Der Fernseher hat bei uns sowieso wenig Betriebsstunden und schon gar nicht beim Essen. Laptop, Ipad und Handy liegen lautlos gestellt auf der Seite. Lediglich Zeitung, Zeitschrift oder Bücher liegen bei uns des öfteren mit am Tisch. Das ist zwar auch Ablenkung, aber für uns Lesesüchtigen ist es manchmal schwer, etwas davon auf die Seite zu legen (da sieht man mal wieder nicht perfekte Rabeneltern, aber ich steh dazu).

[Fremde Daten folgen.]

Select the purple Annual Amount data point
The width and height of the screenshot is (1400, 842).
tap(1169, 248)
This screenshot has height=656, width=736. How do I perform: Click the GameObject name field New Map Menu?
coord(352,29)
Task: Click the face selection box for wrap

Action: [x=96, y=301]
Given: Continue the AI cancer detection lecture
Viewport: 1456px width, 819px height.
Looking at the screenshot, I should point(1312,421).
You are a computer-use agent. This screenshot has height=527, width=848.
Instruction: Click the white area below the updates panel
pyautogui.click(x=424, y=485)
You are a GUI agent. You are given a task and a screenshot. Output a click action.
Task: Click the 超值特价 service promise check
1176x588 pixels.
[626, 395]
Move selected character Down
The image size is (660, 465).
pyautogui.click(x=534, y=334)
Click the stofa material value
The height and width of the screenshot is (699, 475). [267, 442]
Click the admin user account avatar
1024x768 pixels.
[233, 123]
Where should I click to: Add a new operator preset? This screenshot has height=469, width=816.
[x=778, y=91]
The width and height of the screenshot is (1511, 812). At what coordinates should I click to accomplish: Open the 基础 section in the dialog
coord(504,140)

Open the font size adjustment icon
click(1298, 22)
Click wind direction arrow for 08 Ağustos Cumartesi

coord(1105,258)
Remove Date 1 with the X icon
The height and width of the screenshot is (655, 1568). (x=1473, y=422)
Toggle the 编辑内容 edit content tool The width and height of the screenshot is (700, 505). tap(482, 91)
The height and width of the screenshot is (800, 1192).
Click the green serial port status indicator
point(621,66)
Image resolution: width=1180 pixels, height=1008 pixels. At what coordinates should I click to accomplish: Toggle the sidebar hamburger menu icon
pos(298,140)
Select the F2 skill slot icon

Und wenn all die vorstehenden schlauen Tipps nicht geholfen haben und ich Rabenmama am Wochenende deswegen erschöpft und genervt war und die Gesamtsituation schlichtweg doof war, dann hat übrigens der Rabenpapa stets noch ein weiteres Ass aus dem Ärmel geschüttelt. So hat ein Picknick, ein Stockbrot am Lagerfeuer, ein Essen bei Oma und ein Biergartenbesuch bereits erfolgreich Abhilfe geschaffen. Und wenn die Rabeneltern dann beide entspannt am Essen waren, dann kam auch stets beim Nachwuchs die Lust aufs Essen von ganz allein.

In diesem Sinne Mahlzeit!

Hinweis:
Ich bin keine Ärztin, keine Hebamme, keine Doula, keine Stillberaterin und keine Erzieherin, ich bin stolze Mama von zwei wunderbaren Töchter. In meinen Beiträgen gehe ich stets von gesunden Müttern und gesunden Kindern aus. Sollten Zweifel bestehen z.B. bei der Menge der Muttermilch empfehle ich mit Fachkundigen persönlich das Gespräch zu suchen.